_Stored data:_
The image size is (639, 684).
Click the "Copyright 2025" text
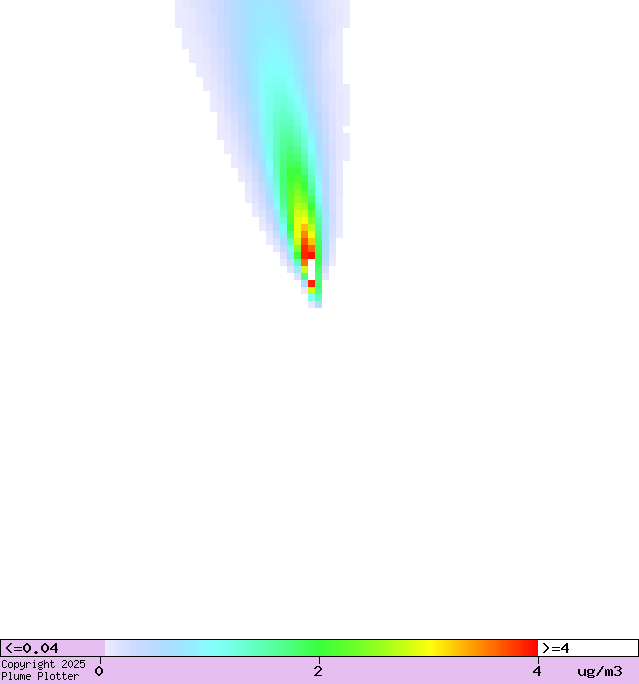click(43, 664)
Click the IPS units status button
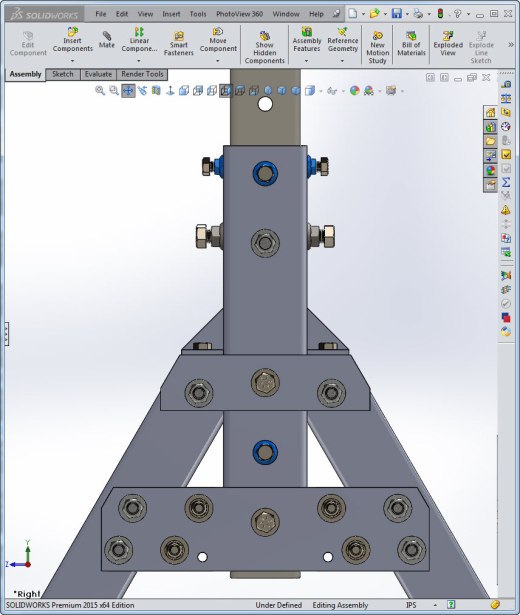Viewport: 520px width, 615px height. [411, 605]
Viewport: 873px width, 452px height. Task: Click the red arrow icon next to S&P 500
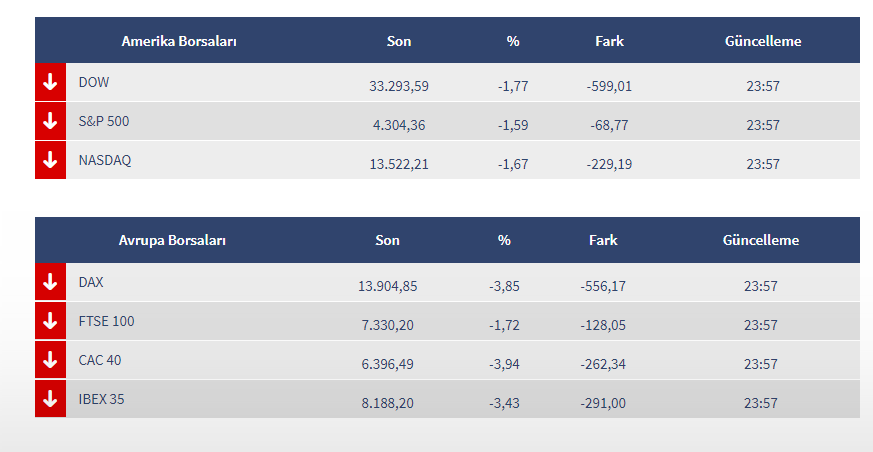(x=50, y=122)
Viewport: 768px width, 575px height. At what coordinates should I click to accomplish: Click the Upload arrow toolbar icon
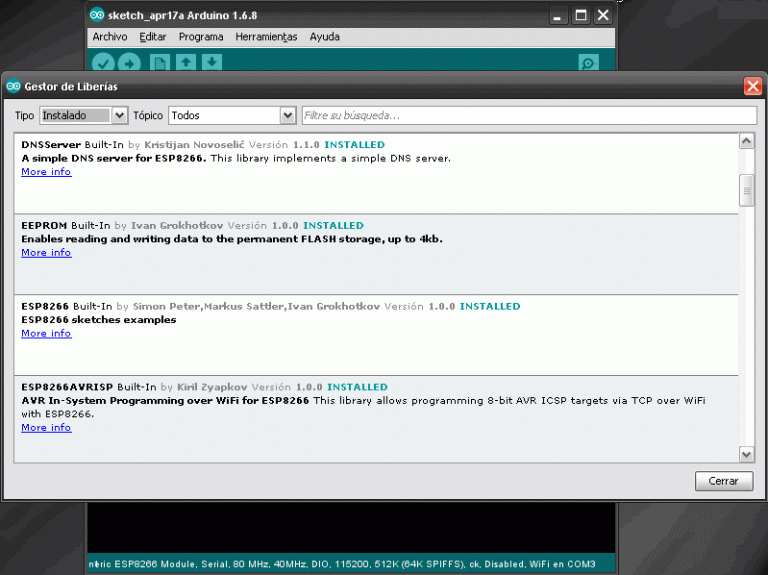click(131, 64)
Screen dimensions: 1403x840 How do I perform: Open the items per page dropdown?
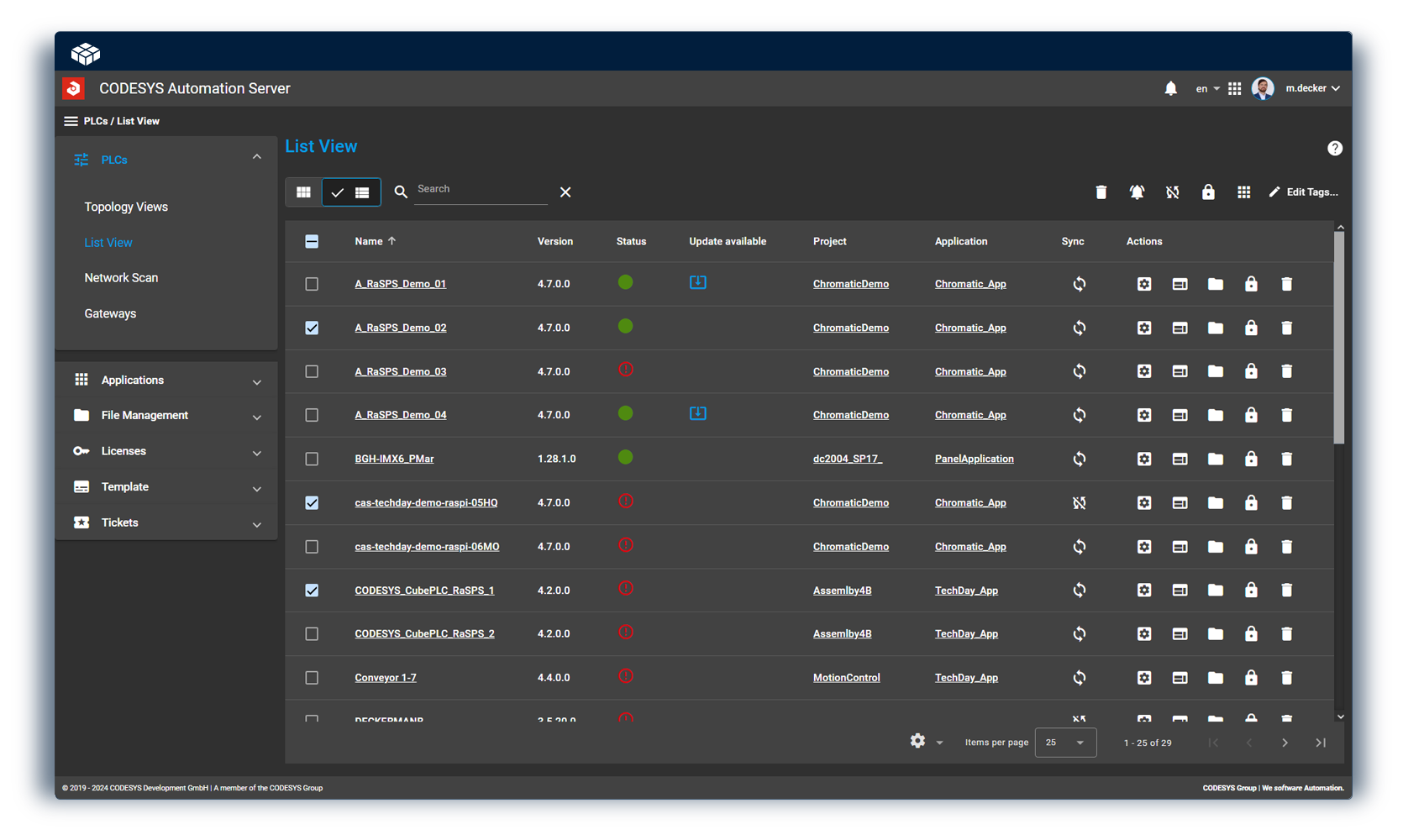(1064, 743)
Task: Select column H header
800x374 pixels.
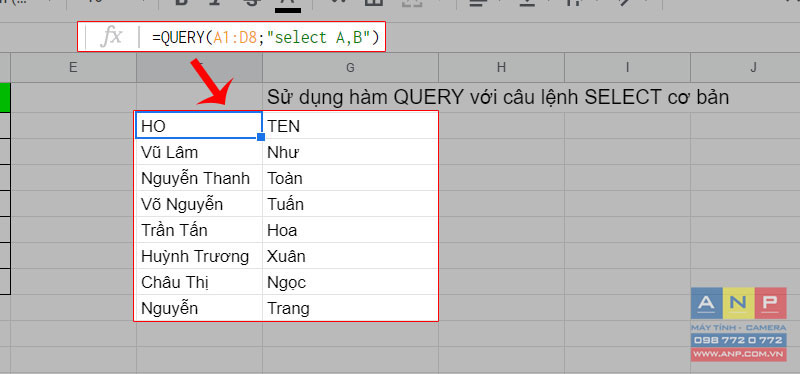Action: coord(501,67)
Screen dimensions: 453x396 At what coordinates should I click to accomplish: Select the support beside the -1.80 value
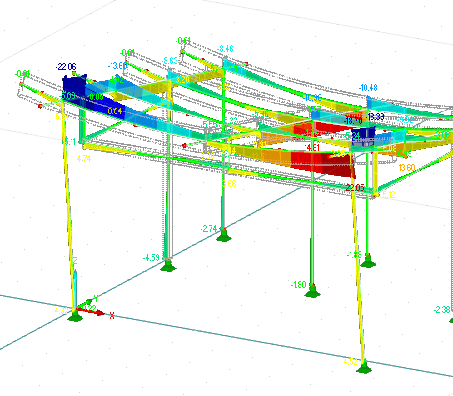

_Problem description:_ The number of lines in the data holding the string "Select" is the whole answer.

_Answer to this task:_ 2